Sunday, May 8, 2011

Weaving galore

As a remark to the post about the machine park at Swedish School of Textiles, a friend forwarded a link of cutting edge use of weaving, namely the automated weaving of auto parts made from carbon-fibre and plastic.
 As technology blogger, Sandrine Ceurstemont explains in this NewScientist post: 

"It's a sports car few people will be able to get their hands on. In production since last December, only 500 Lexus LFAs will be produced and they were already sold out in early June 2010. But it's not just its top speed of 325 kilometres per hour that's attracting buyers. The car is being used as a test bed for newly-designed parts made from carbon fibre and plastic."

Of interest here, of course – is the key technology used, namely the high-tech circular loom, guided by lasers, that can weave 3D objects – (see the video link above).

Compared to steel or aluminium, carbon fibres make the car stronger and lighter but producing these components is much more time-consuming: only one car is currently being assembled per day.

3D-Woven sails
At a larger scale robotic weaving - or laminating is more the technique, I guess - is used for custom made three dimensional sails for racing boats. (See video link below by North Sails)
[Video of the weaving process of 3dl technology]

Woven architecture?]
When will this technology be used in architectural applications as woven load-bearing structures?? So spectacular - and seemingly achievable (at a 'certain cost'). In the concrete optics of this blog perspectives of producing high strength, low weight structures out of carbon would affect the way concrete structures are reinforced.

Textile concrete at Aachen
A cross disciplinary research project called Textil Beton (textile concrete) at the University of Aachen combines research in textile production technologies with reinforcement technologies of carbon fibres. The project was initiated in 1999 and running until 2012.

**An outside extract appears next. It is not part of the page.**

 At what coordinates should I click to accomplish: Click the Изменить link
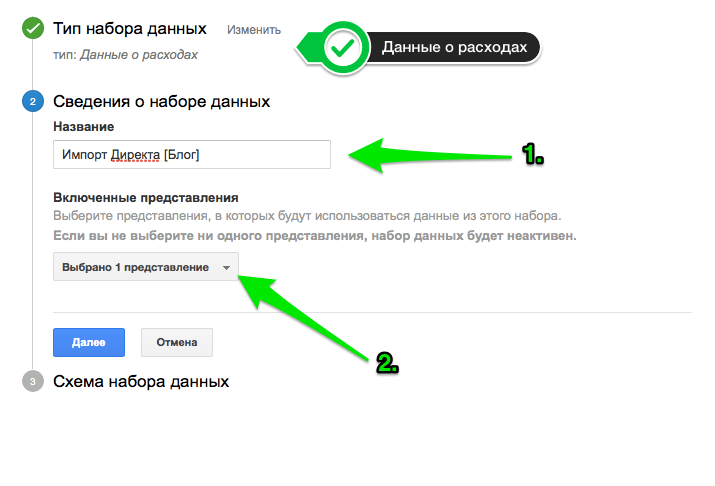pyautogui.click(x=254, y=30)
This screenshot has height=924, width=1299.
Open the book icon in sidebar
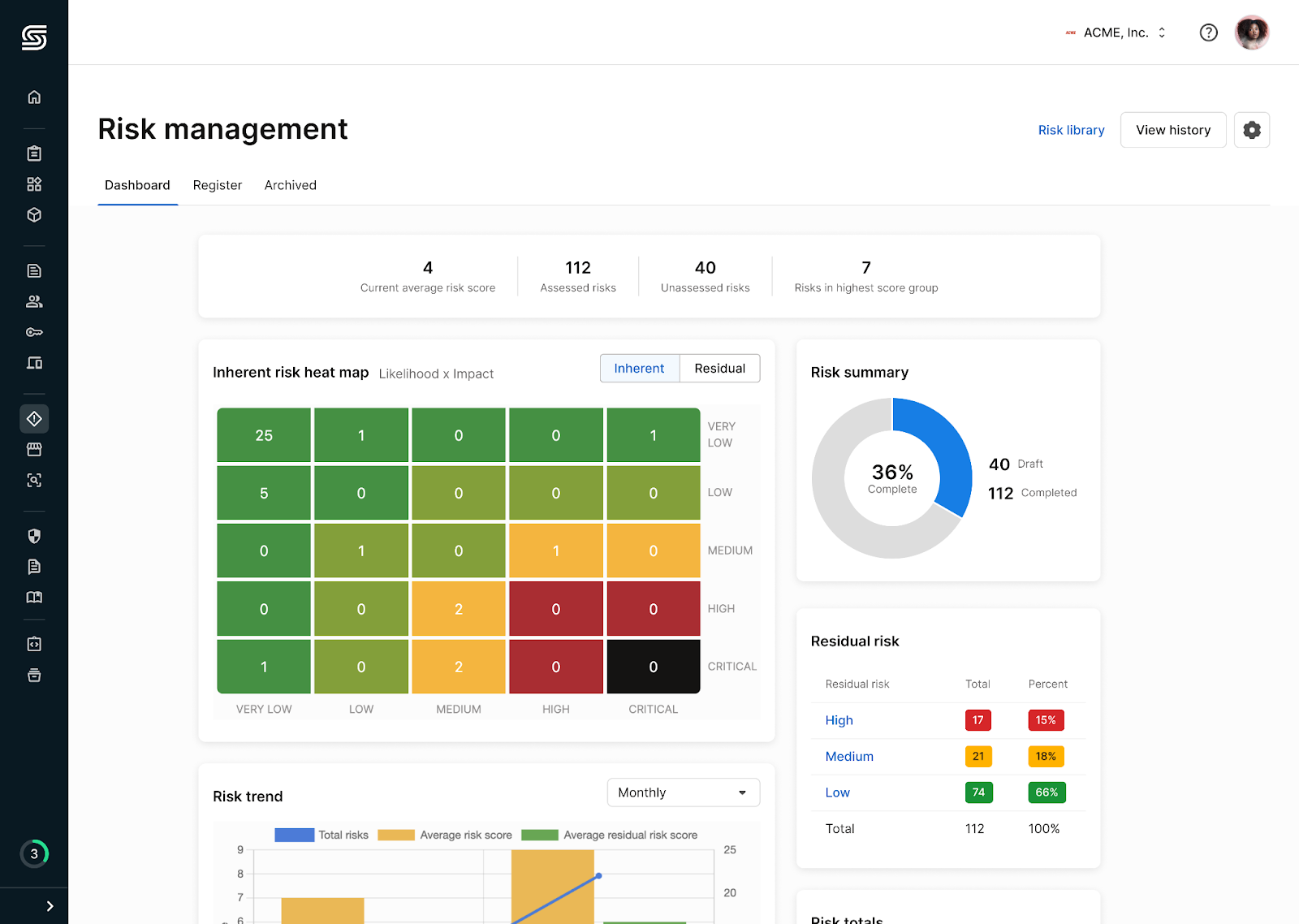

The abstract for the part-project Textile production, process and machine development is: For a sufficient and cost-effective reinforcement, a defined positioning of the fibers is necessary. Thus, a geometrically defined design of the textiles, both 2D and 3D, is required.   Aim of this project is the development and investigation of processes, which allow a textile production of non-corrosive reinforcements. Fibers used are alkali resistant glass, carbon and aramide.   Finally the investigation of integrated 3D textiles are focused in this project.

[Diamond lattice, prototype of textile reinforced concrete structure, from 'Insu-Shell']

For now, it seems as if the technology has mostly been developed for matting reinforcement that is flexible in two directions. The thin, non-corrisive reinforcement has been tested in repairing thin concrete shell structures. The technology seem ideal for this purpose because of the minimal required thickness of a protective layer of concrete.

I'm looking forward to more spatially woven reinforcement structures that combine the precision weaving of the Lexus robot with the knowledge of reinforcing concrete. They might be out there already.

Thank you, Jacob for forwarding the video link in the first place.